The Economist: Transforming American health care
U.S. health care expenditures have grown from 5 percent in 1960 to about 17 percent today
The coming political and industry debates in health care will continue testing our institutional systems — democracy, law, finance, technology and business innovation. The challenges in health care are economically more complex than any other sector, and the industry is large enough to threaten our future national economic vitality.
Our system is the most expensive in the world and highly effective. As a percent of GDP, U.S. health care expenditures have grown from 5 percent in 1960 to approximately 17 percent today, while life expectancies have increased from 69.8 to 79.3 years. During the same period, average expenditures in the developed world increased from 3.7 percent to 8.7 percent of GDP and many nations surpassed the U.S. as our life expectancy fell from 16th to 31st.
Germany and Japan, both known for efficiency and efficacy, cover all their citizens and spend about 11 percent of GDP, with life expectancies of 83.7 and 81 years respectively. If the U.S. were to mirror Germany and Japan, we would be cutting health care expenditures by one-third relative to GDP. In the world of process improvement, this falls into the arena of re-engineering or radically redesigning how we do things.
Re-engineering and continuous process improvement is exactly where the health industry currently operates. Hospital staff around the country attempt to increase throughput to spread the high fixed cost of health care over more patients, thereby lowering the cost per patient. This is important as the cost of new hospital beds in the U.S. appears to run between $1.2 million and $1.5 million per bed, while the demand for beds is increasing — thanks to an aging population and critical technology, which will often only fit in a room serving a single patient. The goal is to become more efficient while maintaining positive patient outcomes.
Another approach being pursued is value-based care focused on “value over cost over time,” according to the Dartmouth-Hitchcock health system. This model is the focus of Centura Health in Colorado involving a wide range of lower cost enhancements such as moving some service delivery to the patient’s neighborhood. A critical element of any value-based system is measurement, which requires an understanding of costs and probable outcomes over time. Communicating the information to all parties is also critical. This is not happening in health care. Pricing typically is not available to consumers — and in many cases, doctors — until after the insurance company has taken markdowns from all service providers. Couldn’t there be a national website where I enter my procedure to get a range of bottom-line pricing?
Sometimes, looking at extremes is useful to gain perspective. My wife is a nurse and health care administrator. As a result, our international trips always involve a visit to a health care provider. I always ask the same question to those on the front line of care – nurses. “What is your No. 1 frustration in delivering care?” Ten years ago, in rural South Africa (8.8 percent of GDP spent on health care with a life expectancy of 62.9 years), the answer was, “Cultural propaganda by top government agencies support ignorance in the spread of HIV.” Last year in China (5.5 percent of GDP spent on health care, 76.1 years life expectancy), the answer was, “Families becoming violent with staff as they contend with patients four to a room and beds in the hallway.” In the U.S. (17.4 percent of GDP, 79.3 year life expectancy) nurses most often respond, “Seeing the same people coming back with the same condition due to inability or unwillingness to change lifestyles.”

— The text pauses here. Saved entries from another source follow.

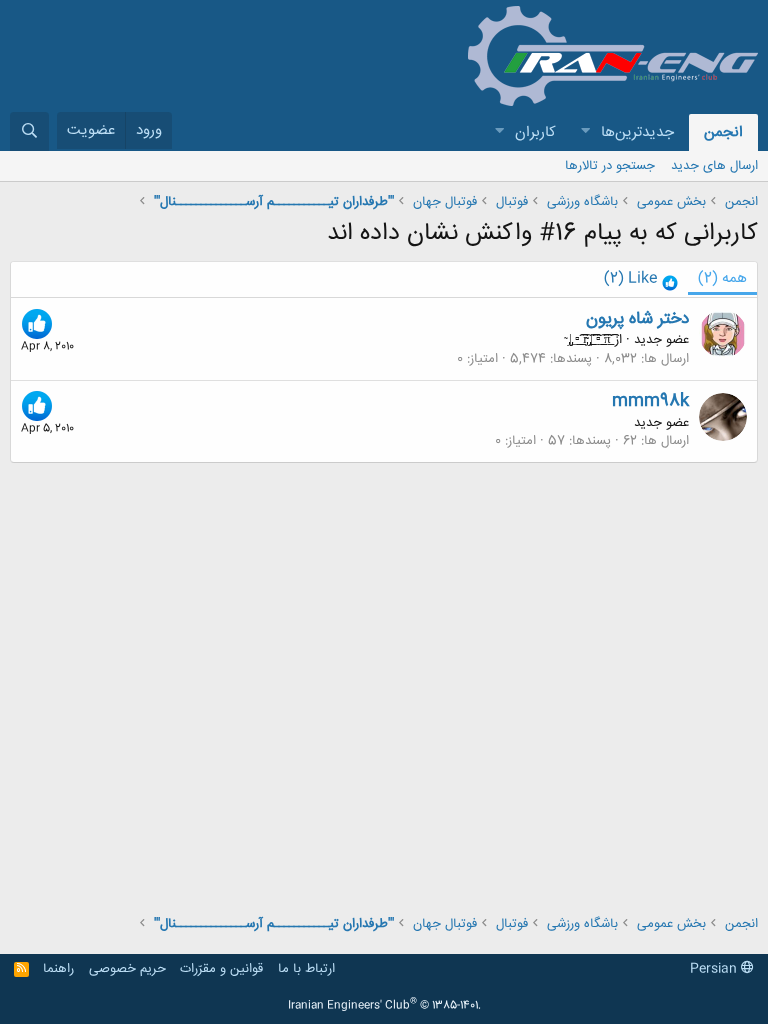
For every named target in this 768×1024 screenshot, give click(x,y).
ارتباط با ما (306, 969)
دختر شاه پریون (637, 319)
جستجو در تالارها (610, 166)
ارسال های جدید (714, 166)
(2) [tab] (722, 278)
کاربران (535, 132)
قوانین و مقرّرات (221, 969)
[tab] (641, 279)
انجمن (723, 132)
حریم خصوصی (127, 969)
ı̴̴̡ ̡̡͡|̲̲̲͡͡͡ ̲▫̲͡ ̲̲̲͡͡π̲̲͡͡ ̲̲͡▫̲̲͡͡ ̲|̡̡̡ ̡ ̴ (587, 340)
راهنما (58, 969)
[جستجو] (29, 131)
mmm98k (650, 401)
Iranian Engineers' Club (384, 1006)
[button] (585, 132)
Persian (715, 969)
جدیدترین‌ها (637, 132)
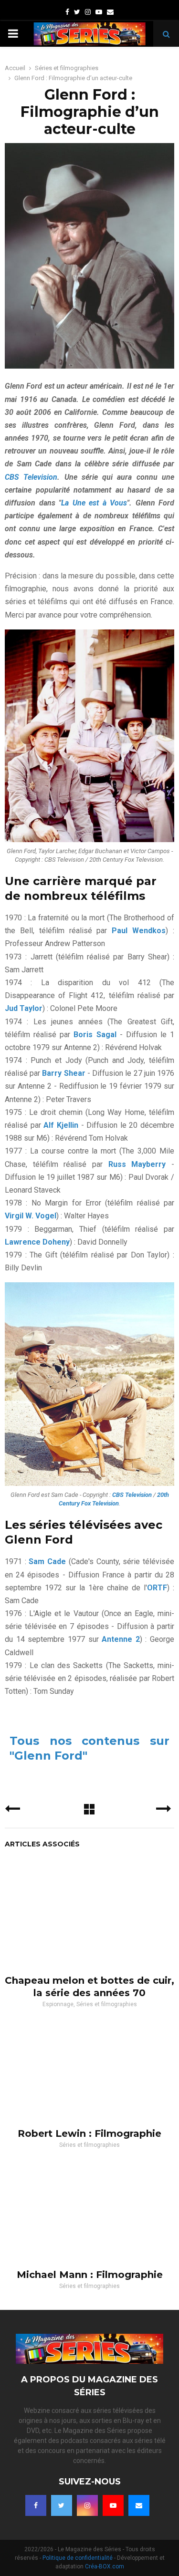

As we move forward to fix American health care, we need to acknowledge we live under a socialized system already and have for many years. Patients can show up at the emergency room or get treatments for critical ailments regardless of their ability to pay (not necessarily the case in South Africa or China). The only question is, who pays for what, and who gets what?
Policy makers must focus on getting incentives right for consumers, providers and insurers. This means supporting efforts to use new medical and information technologies to re-engineer processes for efficiency and pursue value-based medicine. It also means that if one cannot pay through insurance premiums or out-of-pocket, they should be required to pay through personal accountability whenever remotely possible. Finally, it means that appropriate and even lifestyle campaigns, and at times regulations, are needed to change behaviors.